То, что последующие полтора месяца станут настоящим адом, Артём понял примерно через час после начала тренировки. За этот час гонщики успели проехать всего ничего – километров тридцать, – но на этой дистанции они столкнулись с тремя пятикилометровыми подъемами с градиентом, углом наклона, градусов пять-шесть. Казалось бы, градиент не самый серьёзный, но тележить пять километров вверх, сохраняя постоянную скорость хода, оказалось невероятно тяжело как для ног, так и для лёгких. К вершине первой горы Артём буквально взлетел, обогнав на финишном пятисотметровом отрезке всех, и даже решившего по-состязаться с ним Клясова, на вторую он заезжал, испытывая лёгкий дискомфорт в раздувшихся мышцах ног и нехватку кислорода в лёгких, а ближе к вершине третьей горы он встал колом, нога больше не смогла продавливать педаль и пришлось скинуть передачу до постыдной самой лёгкой, чтобы просто доехать до вершины на велосипеде, а не дойти до неё на своих двоих.
От основной группы, остановившейся в тени деревьев на вершине, Артём отстал почти на минуту. Впрочем, на этот раз он доезжал не самым последним – Дима вывалился ещё раньше.
Вскарабкавшись на перевал, после которого дорога, петляя, убегала вниз, Артём слез с велосипеда и, согнувшись и уперев руки в колени, принялся хватать воздух открытым ртом. Между вздохами он то и дело с лёгкой неприязнью поглядывал на Клясова, истекавшего потом, но всё равно выглядевшего довольно свежим и бодрым. Было непохоже, что горовосхождение хоть сколько-нибудь измотало его, и, вполне вероятно, он мог бы легко прокататься по этим подъёмам-спускам до самого вечера.
Но что раздражало сильнее самодовольной физиономии Клясова, так это то, что и Чавин, и Коркорин также довольно спокойно перенесли нагрузку и не подавали признаков усталости.
Усмехнувшись, Клясов спросил:
– Что, Тёма, уже сдох? А ведь подъём был всего на пять километров и с не самым крутым уклоном.
– Но на первом подъёме я тебя уделал, – с придыханием выдавил из себя Артём.
Фыркнув, Клясов пренебрежительно произнёс:
– Эти три горки имели всего лишь четвёртую, ну, максимум третью, категории сложности. А в горы первой и высшей категории приходится ехать километров по двадцать-тридцать. И градиенты в них по-круче. То, что ты обогнал меня на первом подъёме, вообще ничего не значит.

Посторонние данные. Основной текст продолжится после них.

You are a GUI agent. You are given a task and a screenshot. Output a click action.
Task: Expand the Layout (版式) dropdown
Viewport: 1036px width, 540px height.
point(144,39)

Шикнув на Клясова, к Артёму с тетрадкой в руке подошёл Ежов. Записав показания пульсометра, он ехидно спросил:
– Ну что, надёргался, дятел? Уже всё понял?
– Что я должен был понять? – разгибаясь, уточнил Артём.
– К чему приводит смена темпа и рывки в горах. Из-за твоего ускорения в первой горке ты начал сдавать на второй и не смог заехать в эту. А должен был.
– Я не смог заехать в эту гору, потому что не успел восстановиться на спуске. Он был слишком коротким.
– Не без этого, – согласился Ежов. – Но ты не успел восстановиться, потому что слишком натянул в первой горе. И даже не пытайся спорить со мной. Когда любой гонщик начинает дёргать, как ты, и рвать темп, он в конце концов изматывает себя. К тому же ты забил мышцы слишком тяжёлой передачей. – Подняв перед собой указательный палец, назидательным тоном Ежов изрёк: – В горах важно сохранять ровный, стабильный ход на не слишком тяжёлой передаче. Даже великие многодневщики-горняки не любят дёргать и рвать темп. Если они ускоряются, то не очень часто и обычно едут до победного конца, полностью выполняя задуманное. А всякие отрывы, контратаки и атаки соперников ловят не они сами, а их напарники по команде. В общем, научись экономить силы – а в видах спорта на выносливость это самое главное – и стань сдержанней, и тогда, возможно, сможешь подольше поучаствовать в гонке.